Data for analysis
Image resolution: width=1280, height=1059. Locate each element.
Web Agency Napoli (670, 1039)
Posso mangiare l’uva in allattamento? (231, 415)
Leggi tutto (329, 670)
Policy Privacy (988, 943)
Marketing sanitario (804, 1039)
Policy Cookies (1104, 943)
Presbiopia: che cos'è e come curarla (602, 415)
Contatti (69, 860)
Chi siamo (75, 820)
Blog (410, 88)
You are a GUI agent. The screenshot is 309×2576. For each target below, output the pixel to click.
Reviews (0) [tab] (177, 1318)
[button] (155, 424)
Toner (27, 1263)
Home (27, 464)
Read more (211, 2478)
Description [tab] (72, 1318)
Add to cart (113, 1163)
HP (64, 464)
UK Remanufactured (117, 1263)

...

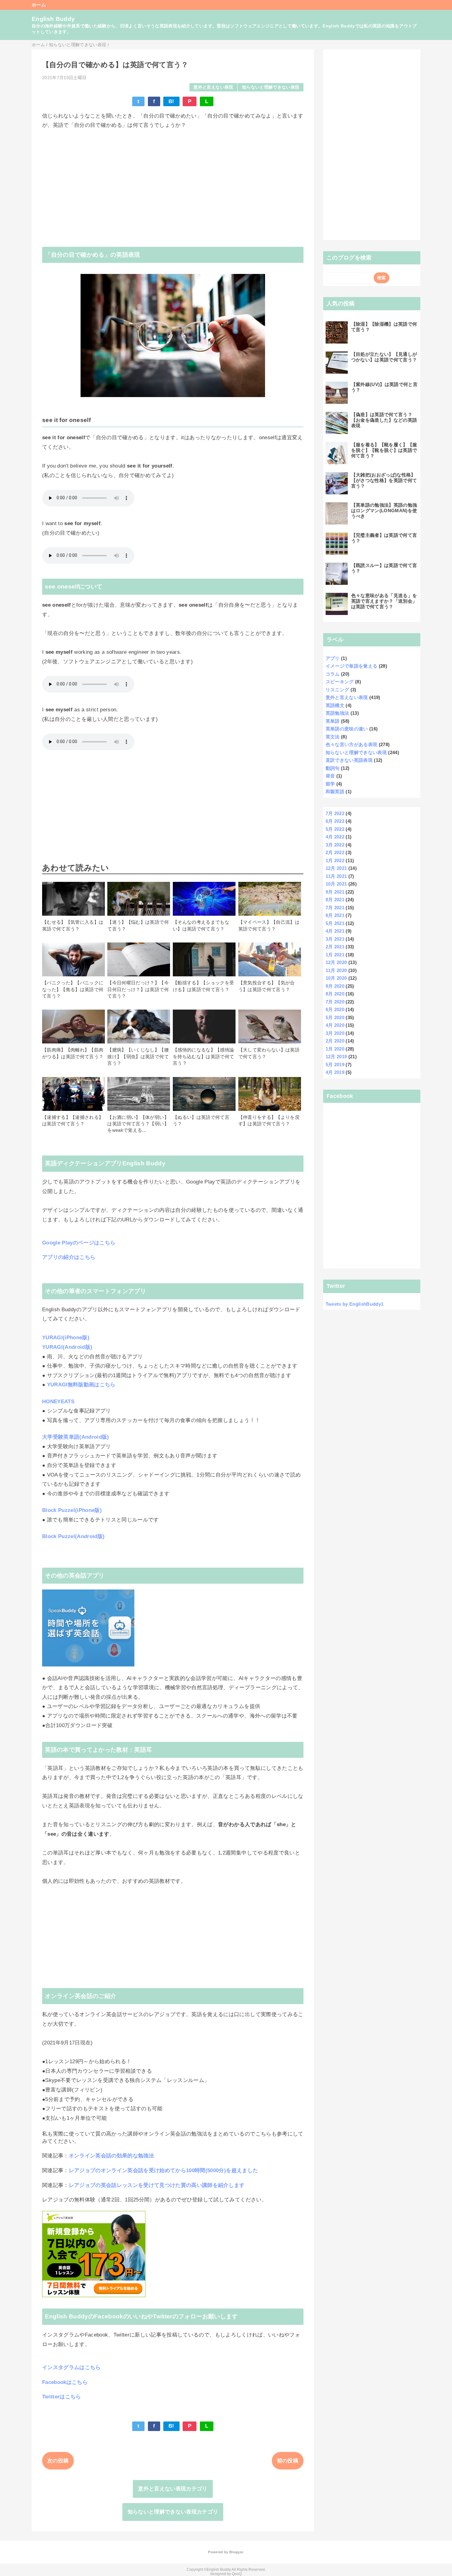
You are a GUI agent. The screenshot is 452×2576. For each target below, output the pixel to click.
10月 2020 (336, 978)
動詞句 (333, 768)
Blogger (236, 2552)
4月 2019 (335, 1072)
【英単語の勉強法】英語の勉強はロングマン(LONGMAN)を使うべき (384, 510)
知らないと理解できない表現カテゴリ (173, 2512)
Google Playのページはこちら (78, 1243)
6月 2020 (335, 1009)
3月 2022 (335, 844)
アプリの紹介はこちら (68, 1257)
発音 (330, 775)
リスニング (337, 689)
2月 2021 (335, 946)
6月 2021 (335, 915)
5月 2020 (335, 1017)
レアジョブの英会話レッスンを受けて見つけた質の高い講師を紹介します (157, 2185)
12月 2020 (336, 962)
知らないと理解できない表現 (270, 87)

What needs to be done
Only the lines above starting at the one containing "You are a GUI agent. The screenshot is 452×2576." and ending at the one containing "知らないと理解できない表現 (270, 87)", both included, are to be returned, exactly as they read.

Your solution
You are a GUI agent. The screenshot is 452×2576. For each target below, output the pixel to click.
10月 2020 (336, 978)
動詞句 (333, 768)
Blogger (236, 2552)
4月 2019 (335, 1072)
【英単語の勉強法】英語の勉強はロングマン(LONGMAN)を使うべき (384, 510)
知らないと理解できない表現カテゴリ (173, 2512)
Google Playのページはこちら (78, 1243)
6月 2020 (335, 1009)
3月 2022 (335, 844)
アプリの紹介はこちら (68, 1257)
発音 (330, 775)
リスニング (337, 689)
2月 2021 (335, 946)
6月 2021 (335, 915)
5月 2020 (335, 1017)
レアジョブの英会話レッスンを受けて見つけた質の高い講師を紹介します (157, 2185)
12月 2020 (336, 962)
知らないと理解できない表現 (270, 87)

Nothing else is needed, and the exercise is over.